Piotr Strzeżysz – za swoje rowerowe podróże został dwukrotnie wyróżniony prestiżową nagrodą podróżniczą Kolosy – w 2007 r. za przejazd rowerem przez Himalaje w trudnych, zimowych warunkach, bo przy temperaturach wynoszących nawet -30 stopni Celsjusza, oraz rok później za wyprawę „Que te vaya bien!”, kiedy to w ciągu 9 tygodni w zimie samotnie przejechał na rowerze niemal 4000 km w Andach, pokonując prawie 40 km przewyższeń i dwukrotnie próbując wjechać na wulkan Aucanquilcha. 

W ciągu ostatnich lat podróżował po Gruzji, pokonał trasę z Las Vegas do Meksyku, przemierzył rowerem Kanadę i USA. Jego ostatnia podróż wiodła z Alaski do Ziemi Ognistej w Patagonii. Po prawie 10 miesiącach i 22 tys. km dotarł na Ziemię Ognistą. Swojej podróży nie zakończył jednak tam, gdzie początkowo zamierzał. 300 km przed Ushuaia, najbardziej wysuniętym miastem na południe na świecie, zatrzymał się.

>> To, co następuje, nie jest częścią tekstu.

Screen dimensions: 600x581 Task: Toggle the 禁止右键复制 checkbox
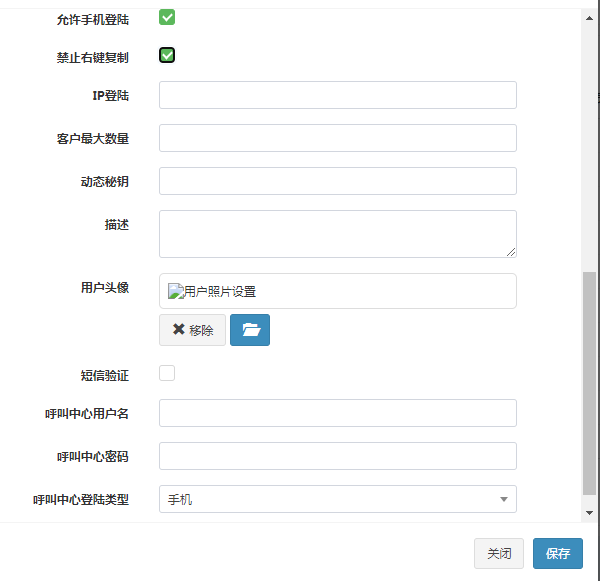pos(167,55)
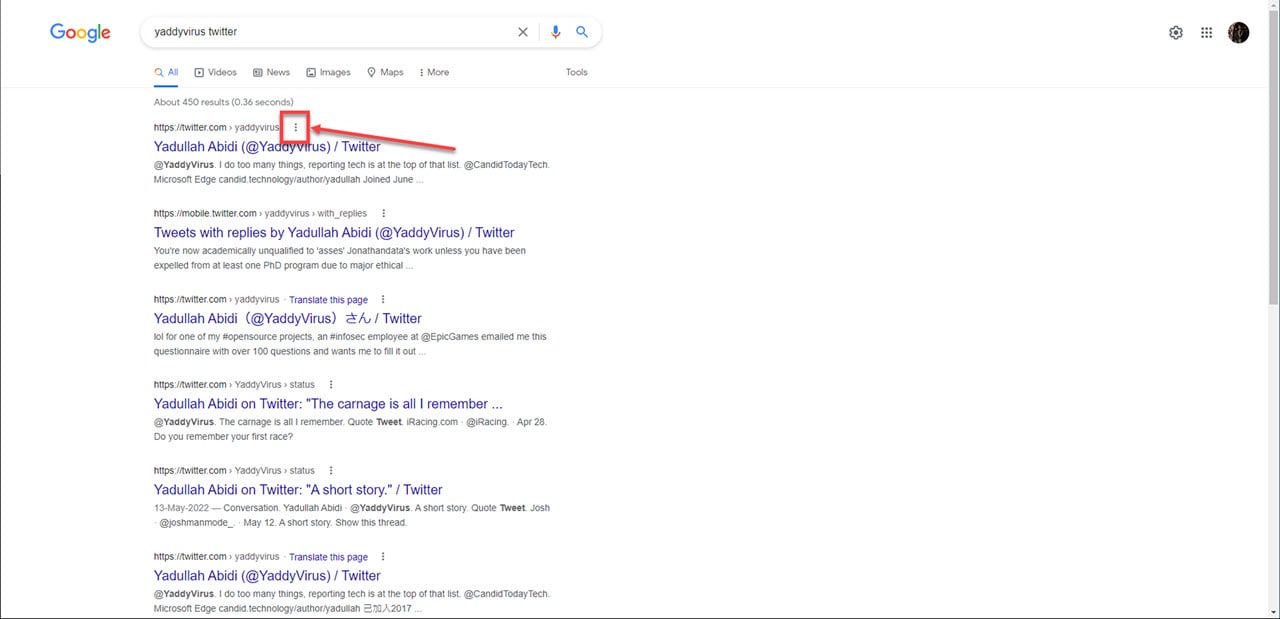
Task: Start voice search with microphone icon
Action: tap(556, 32)
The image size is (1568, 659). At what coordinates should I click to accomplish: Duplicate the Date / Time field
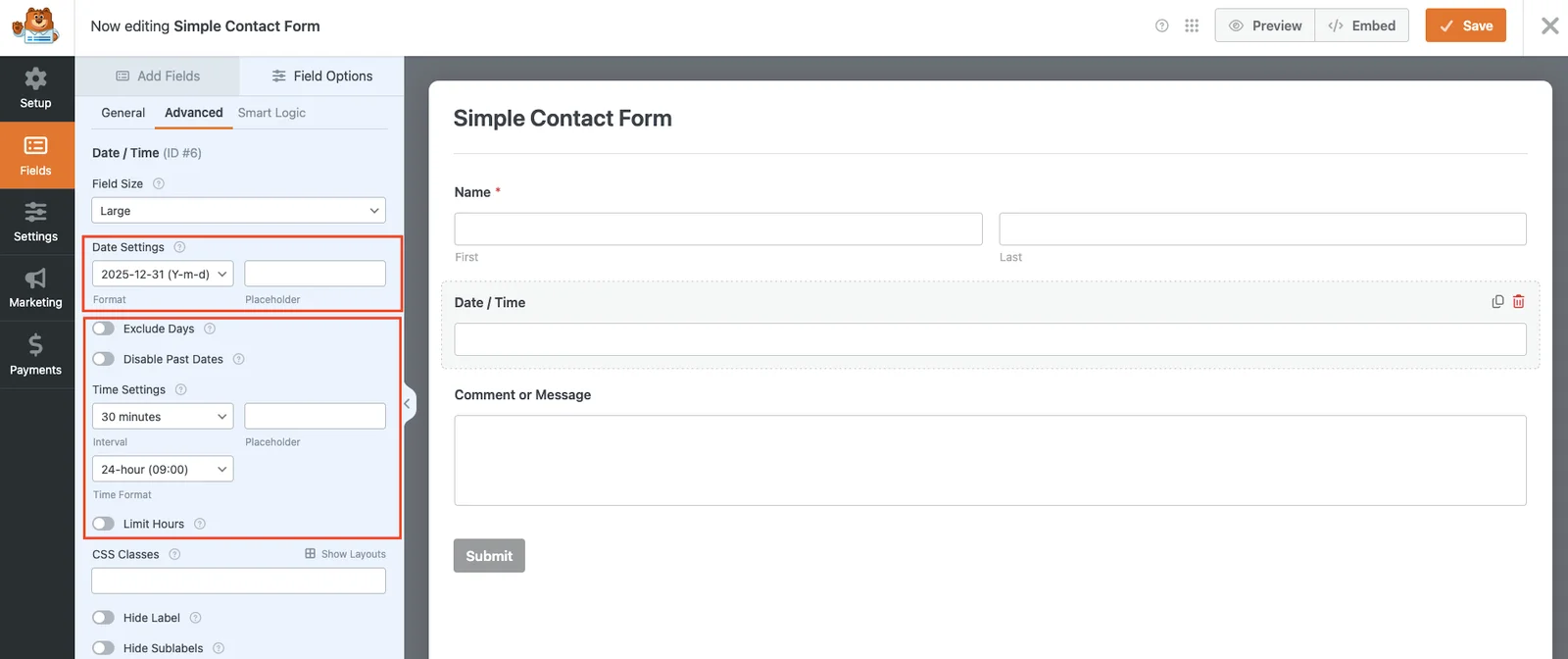1497,302
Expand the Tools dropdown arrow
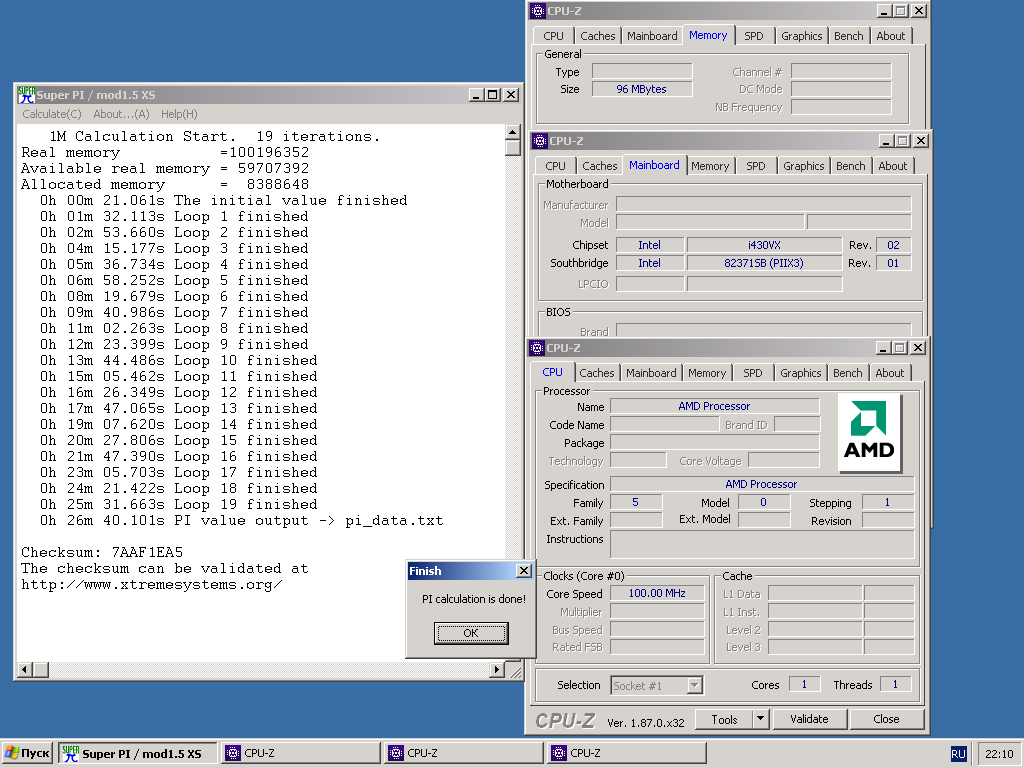1024x768 pixels. [760, 719]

– A jednak nie postawię kropki nad i, jak początkowo zamierzałem. Może dojadę innym razem, ale jeszcze nie teraz, nie dziś i nie jutro. Może za rok, a może wcale, kto wie, być może ta droga nigdy się nie skończy i zawsze już będę jechał na koniec świata, mając przed sobą nieuchwytny horyzont. Bo przecież najpiękniejsze podróże nigdy się nie kończą – napisał Piotr Strzeżysz na swoim blogu onthebike.pl.